The ordination resolution, in effect, removes de facto moratoria on openly gay bishops. "There will no longer be any barrier to their being nominated," Rev. Russell said. Of course "Gene Robinson is not the first gay bishop. The fact of his being honest about it," that she said, "is the challenge to the communion."
At its last convention in 2006, Episcopalians adopted guidelines that effectively banned the consecration of anyone whose "manner of life" would distress fellow Anglicans.
The 2006 policy, which is now basically reversed, stemmed from a church uproar in 2003 when an openly gay and partnered priest, the Rev. V. Gene Robinson, became bishop of New Hampshire.
His consecration nearly brought the Anglican Communion to a schism.
Some bishops have bolted the Episcopal Church to form the Anglican Communion of North America, which is in effect a rival church. Overseas, some conservative Anglican leaders, mainly in Africa, cut ties with the U. S. denomination.
Concerns over unity lingerâ??1⁄2??1⁄2so much so that Archbishop of Canterbury Rowan Williams, the global communion’s spiritual leader, voiced apprehension in Anaheim about decisions "that could push us further apart."

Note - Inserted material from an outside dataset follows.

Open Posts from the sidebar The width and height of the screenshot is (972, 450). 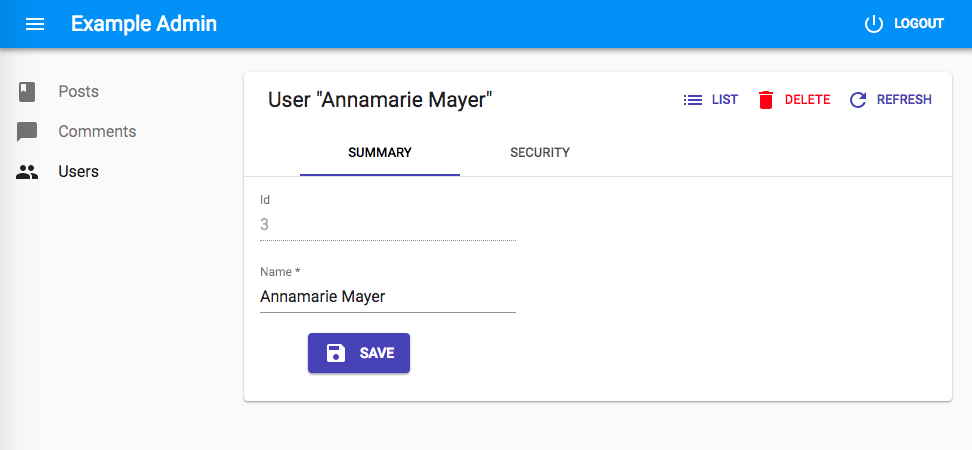pos(78,92)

Afterwards, Robinson said, "This is the Church I’ve been telling my gay, lesbian, bisexual and transgender brothers and sisters to come to, or to come back to." Continuing on his blog, he said, "This is a day to rejoice in the Episcopal Church, which once again has stood for the full inclusion of all," referring to the ordination resolution.

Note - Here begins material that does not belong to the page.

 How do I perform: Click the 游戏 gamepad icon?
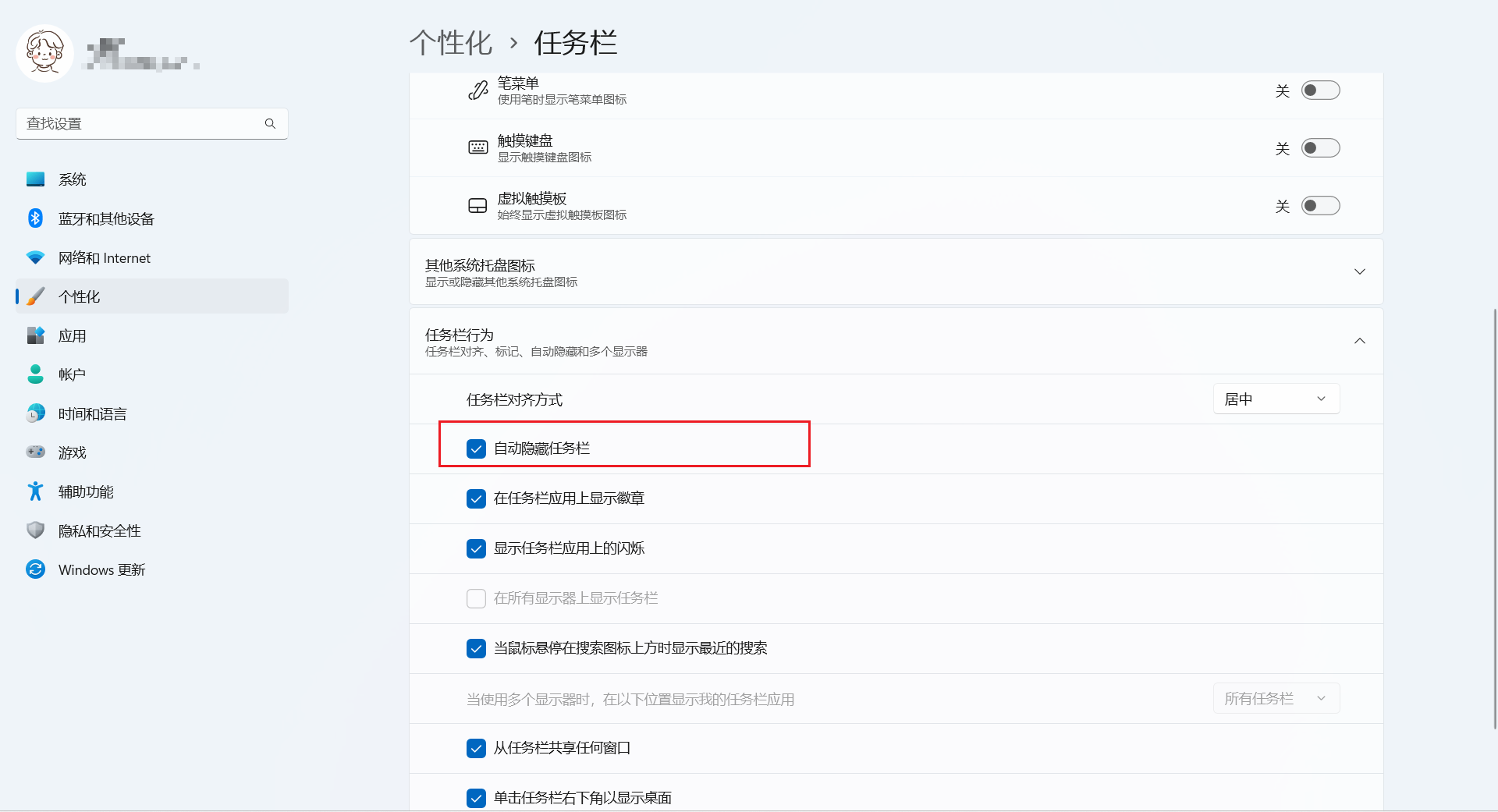(x=35, y=452)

The second resolution, also approved in convention, heralds even more inclusion -- and sensitive pastoral ministry -- by opening the door to blessing same-sex couples. The resolution calls for bishops to "collect and develop theological and liturgical resources’’ on same-sex unions to report to the next convention. Eventually, the church may even consider creating a standard liturgy for same-sex unions, including a rite for same-sex marriage in the Episcopalian’s Book of Common Prayer.
But for now, the blessing resolution "provides an official, very broad local option for bishops to allow blessing for civil marriage, for civil unions, and for domestic partnerships," explained Rev. Russell. Calling out all three of those categories, she said, enables "the Episcopal Church to respond pastorally to the people in our pews who are coming to us -- or the people outside the church for that matter, looking for God’s blessing on their relationship. It’s huge step forward."
Bishop Jeffrey Lee of Chicago voted for the resolution.
Altogether, the twin Episcopal resolutions may bode well for a fuller LGBT inclusion in other faith traditions. "These actions could show other denominations that progress can be made without destroying the church," Harry Knox told the Associated Press, sounding a positive tone. Knox serves as religion and faith director for the Washington, D.C.-based Human Rights Campaign, the nation’s largest gay-rights group.
In releasing a statement, the church advocacy group Integrity expressed satisfaction: "Thirty three years after promising a ’full and equal claim’ to the gay and lesbian baptized, the Episcopal Church has affirmed equal access to ordination processes for all orders of ministry for all the baptized, has approved a broad local option for the blessings of our relationships, and has called the church to work together toward common liturgical expressions of those blessings. It is a great day for the church and a greater day for the witness to God’s inclusive love."